DONNÉES:
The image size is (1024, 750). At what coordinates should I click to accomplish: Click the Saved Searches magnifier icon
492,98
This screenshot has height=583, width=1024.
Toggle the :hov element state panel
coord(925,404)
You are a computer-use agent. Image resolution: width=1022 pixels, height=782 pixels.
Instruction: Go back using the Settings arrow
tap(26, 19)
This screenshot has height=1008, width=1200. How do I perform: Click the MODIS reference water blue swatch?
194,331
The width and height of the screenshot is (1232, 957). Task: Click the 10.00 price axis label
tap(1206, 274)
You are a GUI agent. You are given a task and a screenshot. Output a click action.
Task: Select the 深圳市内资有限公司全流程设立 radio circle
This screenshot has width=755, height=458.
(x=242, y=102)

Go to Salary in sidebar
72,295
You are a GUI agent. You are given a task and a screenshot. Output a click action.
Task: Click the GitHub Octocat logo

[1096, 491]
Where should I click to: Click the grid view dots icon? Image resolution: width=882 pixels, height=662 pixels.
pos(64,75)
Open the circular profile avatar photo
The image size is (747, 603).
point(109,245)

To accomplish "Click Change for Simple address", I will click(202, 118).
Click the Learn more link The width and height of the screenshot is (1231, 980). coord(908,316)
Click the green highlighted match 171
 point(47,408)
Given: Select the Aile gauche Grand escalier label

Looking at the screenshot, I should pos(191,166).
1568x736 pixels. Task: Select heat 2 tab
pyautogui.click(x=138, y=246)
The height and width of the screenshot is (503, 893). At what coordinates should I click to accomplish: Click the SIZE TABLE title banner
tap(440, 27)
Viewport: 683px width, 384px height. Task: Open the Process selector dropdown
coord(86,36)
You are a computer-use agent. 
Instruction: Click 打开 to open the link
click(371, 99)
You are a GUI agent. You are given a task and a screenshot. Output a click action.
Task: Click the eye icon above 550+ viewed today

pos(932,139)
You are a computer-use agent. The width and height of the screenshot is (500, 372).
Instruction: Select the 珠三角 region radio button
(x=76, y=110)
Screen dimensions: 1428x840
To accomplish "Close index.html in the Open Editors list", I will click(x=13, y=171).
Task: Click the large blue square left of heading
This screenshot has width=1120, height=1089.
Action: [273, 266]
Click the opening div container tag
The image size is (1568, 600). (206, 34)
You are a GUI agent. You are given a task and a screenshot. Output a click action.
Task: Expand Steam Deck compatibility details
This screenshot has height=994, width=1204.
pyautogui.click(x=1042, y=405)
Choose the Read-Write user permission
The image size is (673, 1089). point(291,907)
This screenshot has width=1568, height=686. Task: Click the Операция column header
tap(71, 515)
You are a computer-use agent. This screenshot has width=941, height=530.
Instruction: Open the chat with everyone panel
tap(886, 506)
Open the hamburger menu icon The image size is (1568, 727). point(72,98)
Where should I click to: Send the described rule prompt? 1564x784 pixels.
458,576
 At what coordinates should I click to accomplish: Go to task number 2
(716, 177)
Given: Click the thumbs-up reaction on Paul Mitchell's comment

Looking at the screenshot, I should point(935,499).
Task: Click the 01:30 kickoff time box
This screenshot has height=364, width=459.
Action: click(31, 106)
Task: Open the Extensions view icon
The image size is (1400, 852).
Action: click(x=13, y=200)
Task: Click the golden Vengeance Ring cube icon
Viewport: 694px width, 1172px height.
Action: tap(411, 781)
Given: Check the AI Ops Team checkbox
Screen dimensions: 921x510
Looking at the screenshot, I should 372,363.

TÂCHE À RÉALISER:
Reproduisez à l'identique les lignes des données, de celle qui contient « Given: Click the » jusqu'à la fin des données, ces deux limites comprises.

SORTIE COMPLÈTE:
Given: Click the thumbs-up reaction on Paul Mitchell's comment

Looking at the screenshot, I should point(935,499).
Task: Click the 01:30 kickoff time box
This screenshot has height=364, width=459.
Action: click(31, 106)
Task: Open the Extensions view icon
The image size is (1400, 852).
Action: click(x=13, y=200)
Task: Click the golden Vengeance Ring cube icon
Viewport: 694px width, 1172px height.
Action: tap(411, 781)
Given: Check the AI Ops Team checkbox
Screen dimensions: 921x510
Looking at the screenshot, I should 372,363.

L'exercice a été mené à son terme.